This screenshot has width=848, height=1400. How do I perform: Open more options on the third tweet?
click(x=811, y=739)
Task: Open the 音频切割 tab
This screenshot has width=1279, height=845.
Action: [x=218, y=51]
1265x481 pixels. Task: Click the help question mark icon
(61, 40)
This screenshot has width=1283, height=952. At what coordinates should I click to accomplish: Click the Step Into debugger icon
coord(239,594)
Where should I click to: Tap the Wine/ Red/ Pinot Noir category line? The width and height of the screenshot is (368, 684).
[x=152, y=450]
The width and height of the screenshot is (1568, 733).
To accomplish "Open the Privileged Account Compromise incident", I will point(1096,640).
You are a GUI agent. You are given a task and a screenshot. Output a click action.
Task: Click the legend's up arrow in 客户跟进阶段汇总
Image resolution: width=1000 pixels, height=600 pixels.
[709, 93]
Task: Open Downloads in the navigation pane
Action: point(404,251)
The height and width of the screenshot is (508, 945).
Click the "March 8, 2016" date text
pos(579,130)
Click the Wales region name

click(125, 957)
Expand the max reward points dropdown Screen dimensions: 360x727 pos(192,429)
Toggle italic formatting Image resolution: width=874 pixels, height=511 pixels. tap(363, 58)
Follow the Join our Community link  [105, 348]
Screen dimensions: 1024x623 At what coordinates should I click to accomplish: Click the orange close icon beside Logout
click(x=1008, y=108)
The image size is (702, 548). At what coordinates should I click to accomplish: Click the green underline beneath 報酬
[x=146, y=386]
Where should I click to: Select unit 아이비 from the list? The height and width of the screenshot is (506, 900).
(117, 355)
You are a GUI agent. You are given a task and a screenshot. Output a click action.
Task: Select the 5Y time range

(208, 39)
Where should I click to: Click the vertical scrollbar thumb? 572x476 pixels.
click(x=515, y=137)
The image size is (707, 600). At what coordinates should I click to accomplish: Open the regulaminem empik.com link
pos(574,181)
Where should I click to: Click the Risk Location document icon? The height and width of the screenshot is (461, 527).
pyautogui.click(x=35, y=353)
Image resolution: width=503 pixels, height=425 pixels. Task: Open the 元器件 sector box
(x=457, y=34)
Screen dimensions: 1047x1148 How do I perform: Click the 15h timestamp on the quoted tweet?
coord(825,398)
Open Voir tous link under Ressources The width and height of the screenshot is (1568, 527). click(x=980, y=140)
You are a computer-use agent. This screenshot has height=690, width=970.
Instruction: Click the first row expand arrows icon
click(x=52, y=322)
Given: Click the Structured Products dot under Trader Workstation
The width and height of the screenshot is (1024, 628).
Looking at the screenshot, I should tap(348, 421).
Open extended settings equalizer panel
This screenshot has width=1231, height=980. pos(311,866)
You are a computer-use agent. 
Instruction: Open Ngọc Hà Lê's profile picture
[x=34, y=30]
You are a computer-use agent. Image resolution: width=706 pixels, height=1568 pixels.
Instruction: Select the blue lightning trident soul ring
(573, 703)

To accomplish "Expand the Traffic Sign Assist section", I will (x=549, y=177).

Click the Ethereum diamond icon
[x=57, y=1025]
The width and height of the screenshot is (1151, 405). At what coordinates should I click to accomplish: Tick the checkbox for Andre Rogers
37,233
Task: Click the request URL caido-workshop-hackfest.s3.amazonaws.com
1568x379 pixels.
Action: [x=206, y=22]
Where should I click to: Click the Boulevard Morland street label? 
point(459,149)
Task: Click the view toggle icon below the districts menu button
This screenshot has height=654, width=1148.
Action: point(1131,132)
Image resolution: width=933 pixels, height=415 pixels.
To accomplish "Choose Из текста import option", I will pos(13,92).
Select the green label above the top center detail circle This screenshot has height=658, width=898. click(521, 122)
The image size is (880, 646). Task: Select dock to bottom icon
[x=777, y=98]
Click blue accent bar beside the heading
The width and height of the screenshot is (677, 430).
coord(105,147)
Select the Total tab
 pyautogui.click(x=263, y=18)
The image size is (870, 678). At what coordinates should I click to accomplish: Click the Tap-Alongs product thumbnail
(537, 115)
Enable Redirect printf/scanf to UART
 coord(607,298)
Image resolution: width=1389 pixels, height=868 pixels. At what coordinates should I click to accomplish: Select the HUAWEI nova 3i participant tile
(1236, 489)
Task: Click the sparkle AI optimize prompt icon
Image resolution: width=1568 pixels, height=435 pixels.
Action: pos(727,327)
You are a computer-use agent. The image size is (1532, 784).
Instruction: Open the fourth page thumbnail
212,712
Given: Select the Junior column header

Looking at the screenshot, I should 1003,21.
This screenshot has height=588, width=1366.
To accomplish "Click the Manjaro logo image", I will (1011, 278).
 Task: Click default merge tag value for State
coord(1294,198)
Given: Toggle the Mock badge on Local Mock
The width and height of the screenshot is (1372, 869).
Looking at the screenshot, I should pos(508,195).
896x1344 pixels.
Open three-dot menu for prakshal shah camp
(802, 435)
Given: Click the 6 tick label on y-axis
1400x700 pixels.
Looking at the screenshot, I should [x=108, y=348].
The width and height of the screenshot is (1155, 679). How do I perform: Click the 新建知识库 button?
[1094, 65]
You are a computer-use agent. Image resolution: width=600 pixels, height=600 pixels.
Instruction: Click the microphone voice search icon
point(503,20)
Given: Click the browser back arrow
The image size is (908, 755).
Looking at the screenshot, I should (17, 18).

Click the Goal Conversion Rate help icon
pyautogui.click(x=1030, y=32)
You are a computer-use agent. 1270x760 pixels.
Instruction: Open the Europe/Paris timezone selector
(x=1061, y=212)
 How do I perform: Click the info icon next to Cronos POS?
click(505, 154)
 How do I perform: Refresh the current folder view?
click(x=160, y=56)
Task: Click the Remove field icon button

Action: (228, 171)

***

To do » Exactly the lines from the one containing "How do I perform: Click the info" through the end of the records above are to be printed, and no others.

The completed task »
 How do I perform: Click the info icon next to Cronos POS?
click(505, 154)
 How do I perform: Refresh the current folder view?
click(x=160, y=56)
Task: Click the Remove field icon button

Action: (228, 171)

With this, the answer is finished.